**課題の条件**: 古道と沿道の神社を紹介した下の文章を、一字も変えずに全文もう一度示すこと。

**提示された文章**:
....................

福寿禪院の140m程先にある遠藤クリニックの向かいから左折する道(はるな薬局脇)に入る。これがおそらく古道である。県道22号は直進し岡(尾根の先端)を上るが、古道は高低差のない丘陵の縁を迂回する。道なりに進むと、一見お堂にみえる「ふれあいいきいきサロン」に出るので、その前を右折、須津(すど)川の土手に上がる。人道専用の小橋を渡り中里地区に入る。


 



中里八幡宮


  鎌倉時代創建。源氏の血統が絶えた後、六代将軍として迎えられた宗尊親王の従者、冷泉隆茂が文永年間に創建したと伝わる。

 



宇佐八幡宮


  神社の鳥居脇にある氏子会館建築碑には興味深いことが記されている。会館建築の際それまであった宮田を売って費用に充てたというのである。宮田というのは神田とも言われ、神社運営費用を得るために古くから江戸時代迄、神社が所有を認められていた田である。氏子が無償で耕作し得られた米穀を売って運営費に充てていた。そういう神社所有の田は明治になって消滅したと思っていたが、この地域では戦後迄残っていたのである。しかし、さすがに、周囲の宅地化、農家の減少でそのような運営が出来なくなり、遂に売却されたとか。

....................

**表示内容**:

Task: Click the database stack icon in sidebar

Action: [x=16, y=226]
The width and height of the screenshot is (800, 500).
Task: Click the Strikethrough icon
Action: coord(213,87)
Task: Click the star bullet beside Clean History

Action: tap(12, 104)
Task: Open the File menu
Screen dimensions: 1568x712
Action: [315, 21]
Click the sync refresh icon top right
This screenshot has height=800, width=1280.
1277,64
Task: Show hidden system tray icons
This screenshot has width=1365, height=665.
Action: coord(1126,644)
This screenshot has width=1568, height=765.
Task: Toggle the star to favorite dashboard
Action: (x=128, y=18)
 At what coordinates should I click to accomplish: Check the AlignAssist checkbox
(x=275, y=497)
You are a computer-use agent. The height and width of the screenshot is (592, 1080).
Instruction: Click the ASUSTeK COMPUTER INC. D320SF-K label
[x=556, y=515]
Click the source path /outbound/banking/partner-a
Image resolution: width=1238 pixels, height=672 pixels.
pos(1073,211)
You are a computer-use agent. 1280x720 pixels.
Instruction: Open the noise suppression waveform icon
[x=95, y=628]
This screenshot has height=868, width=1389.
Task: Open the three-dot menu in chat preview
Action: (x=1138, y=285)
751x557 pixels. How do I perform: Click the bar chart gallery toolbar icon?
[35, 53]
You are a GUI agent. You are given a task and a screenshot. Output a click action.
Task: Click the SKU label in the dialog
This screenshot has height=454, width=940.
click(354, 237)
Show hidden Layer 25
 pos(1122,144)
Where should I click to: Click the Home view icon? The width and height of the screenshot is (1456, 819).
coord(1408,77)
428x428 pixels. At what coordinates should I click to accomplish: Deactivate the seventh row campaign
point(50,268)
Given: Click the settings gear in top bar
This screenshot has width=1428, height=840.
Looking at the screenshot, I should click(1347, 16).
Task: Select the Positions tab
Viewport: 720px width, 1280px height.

....................

**この課題の解答**:
福寿禪院の140m程先にある遠藤クリニックの向かいから左折する道(はるな薬局脇)に入る。これがおそらく古道である。県道22号は直進し岡(尾根の先端)を上るが、古道は高低差のない丘陵の縁を迂回する。道なりに進むと、一見お堂にみえる「ふれあいいきいきサロン」に出るので、その前を右折、須津(すど)川の土手に上がる。人道専用の小橋を渡り中里地区に入る。


 



中里八幡宮


  鎌倉時代創建。源氏の血統が絶えた後、六代将軍として迎えられた宗尊親王の従者、冷泉隆茂が文永年間に創建したと伝わる。

 



宇佐八幡宮


  神社の鳥居脇にある氏子会館建築碑には興味深いことが記されている。会館建築の際それまであった宮田を売って費用に充てたというのである。宮田というのは神田とも言われ、神社運営費用を得るために古くから江戸時代迄、神社が所有を認められていた田である。氏子が無償で耕作し得られた米穀を売って運営費に充てていた。そういう神社所有の田は明治になって消滅したと思っていたが、この地域では戦後迄残っていたのである。しかし、さすがに、周囲の宅地化、農家の減少でそのような運営が出来なくなり、遂に売却されたとか。